This is the file type that Make searches for. In software development, Make is a build automation tool that automatically builds executable programs and libraries from source code by reading files called Makefiles which specify how to derive the target program. (See 2173: Trained a Neural Net). Make is a very old tool, having first appeared in 1976.
Then Cueball continues to tell that he next will train it to distinguish between Bash and Zsh.
Bash and Zsh are two command line interfaces for Unix-like OSes. The way to execute commands is almost identical, making detecting a script that contains a mixed syntax nearly impossible. This was previously referenced in 1678: Recent Searches. Bash and Zsh are also old tools, having come out in 1989 and 1990 respectively.
A human-designed 'random Makefile'-maker might have been written with this explicit choice amongst the earlier decisions in the generation process, but an AI might be assumed to have started (many, many generations ago) with something close to utter nonsense and painstakingly reached the stage of (mostly!) valid files along the way. Some might say that the differentiation training would have been better added at another point in the lengthy process.
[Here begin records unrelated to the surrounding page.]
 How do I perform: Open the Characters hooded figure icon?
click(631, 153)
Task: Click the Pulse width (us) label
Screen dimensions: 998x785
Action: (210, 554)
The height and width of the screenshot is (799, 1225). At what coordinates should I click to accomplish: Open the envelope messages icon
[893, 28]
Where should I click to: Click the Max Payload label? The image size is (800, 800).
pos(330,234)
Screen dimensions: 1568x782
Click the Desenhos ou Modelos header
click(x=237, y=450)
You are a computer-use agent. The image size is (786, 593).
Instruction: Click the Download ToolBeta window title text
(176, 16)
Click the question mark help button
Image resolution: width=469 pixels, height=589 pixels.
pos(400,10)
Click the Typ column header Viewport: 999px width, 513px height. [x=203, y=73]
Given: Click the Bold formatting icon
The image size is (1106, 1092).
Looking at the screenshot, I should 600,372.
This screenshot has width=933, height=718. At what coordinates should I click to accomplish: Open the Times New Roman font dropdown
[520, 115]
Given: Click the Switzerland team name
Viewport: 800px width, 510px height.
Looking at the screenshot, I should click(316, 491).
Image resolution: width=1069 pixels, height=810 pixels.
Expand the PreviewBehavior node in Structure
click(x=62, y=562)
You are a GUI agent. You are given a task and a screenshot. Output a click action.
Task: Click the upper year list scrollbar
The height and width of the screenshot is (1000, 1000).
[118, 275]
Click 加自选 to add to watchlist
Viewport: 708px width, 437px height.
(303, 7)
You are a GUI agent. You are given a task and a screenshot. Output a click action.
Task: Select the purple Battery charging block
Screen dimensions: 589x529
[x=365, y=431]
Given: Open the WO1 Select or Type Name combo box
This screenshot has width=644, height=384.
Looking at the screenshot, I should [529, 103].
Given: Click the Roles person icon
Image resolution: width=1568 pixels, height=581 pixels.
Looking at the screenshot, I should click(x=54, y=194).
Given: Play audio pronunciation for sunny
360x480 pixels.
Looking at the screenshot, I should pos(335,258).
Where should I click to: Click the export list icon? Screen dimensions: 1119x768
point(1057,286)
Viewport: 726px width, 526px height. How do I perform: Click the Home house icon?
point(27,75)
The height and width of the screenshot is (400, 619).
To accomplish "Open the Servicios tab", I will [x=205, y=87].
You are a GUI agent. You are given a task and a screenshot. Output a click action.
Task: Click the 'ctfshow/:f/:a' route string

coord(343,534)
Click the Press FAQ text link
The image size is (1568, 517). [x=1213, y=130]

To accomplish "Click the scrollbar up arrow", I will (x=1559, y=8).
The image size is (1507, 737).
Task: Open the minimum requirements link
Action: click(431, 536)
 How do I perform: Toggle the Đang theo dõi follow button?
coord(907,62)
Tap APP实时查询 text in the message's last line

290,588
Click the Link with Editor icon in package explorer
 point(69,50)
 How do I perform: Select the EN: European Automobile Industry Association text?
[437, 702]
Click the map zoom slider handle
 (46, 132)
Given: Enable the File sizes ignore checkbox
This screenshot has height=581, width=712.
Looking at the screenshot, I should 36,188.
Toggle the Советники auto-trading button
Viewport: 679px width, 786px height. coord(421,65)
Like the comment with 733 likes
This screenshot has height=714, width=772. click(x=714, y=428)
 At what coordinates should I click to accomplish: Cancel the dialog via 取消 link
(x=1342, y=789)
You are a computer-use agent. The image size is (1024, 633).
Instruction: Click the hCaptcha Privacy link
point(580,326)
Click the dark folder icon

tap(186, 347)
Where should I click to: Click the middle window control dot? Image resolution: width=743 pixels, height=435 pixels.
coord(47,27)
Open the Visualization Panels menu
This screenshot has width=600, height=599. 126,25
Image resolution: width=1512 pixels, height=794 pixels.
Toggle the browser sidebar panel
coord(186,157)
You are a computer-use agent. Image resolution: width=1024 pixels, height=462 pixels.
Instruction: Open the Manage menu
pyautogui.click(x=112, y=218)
On top of that, the current (mostly valid) results may even be polyglot and/or shell-agnostic. Dependant upon the fitness tests in use, many other $SHELL-choices and Makefile styles may have been coevolved as valid (if rarer) subgenus of outputs, such as a command.com-based makefile.
In the caption it states that Cueball is using modern tools to make ancient technology, as opposed to other people who use ancient tools and UIs (User interface) to develop Modern Tools.
In the title text Randall states that he tried to train an AI (Artificial intelligence) to repair his horribly broken Python environment. But the AI kept giving up and deleting itself. The joke partly relates to when it or is not appropriate to personify goal-driven processes. In the study of alignment of artificial intelligence, it is common to consider AIs finding ways to meet the tasks they are given that are highly unexpected, and then developing into an apocalypse. A common unexpected solution encountered in research is that the agent finds a way to disable itself as more efficient to meet its reward parameters than anything else it discovers, and then learns to repeatedly do so. The AI might be so intelligent that it had developed critical 'personal' opinions that led it to be so intellectually appalled by the task, or else just found it impossible to fix the Python environment and therefore justify its own existence, that it had no other recourse but to commit a form of suicide because Cueball's code was that bad (which is a recurring theme for Cueball). Python has been a recurring subject as has Programming and Artificial Intelligence.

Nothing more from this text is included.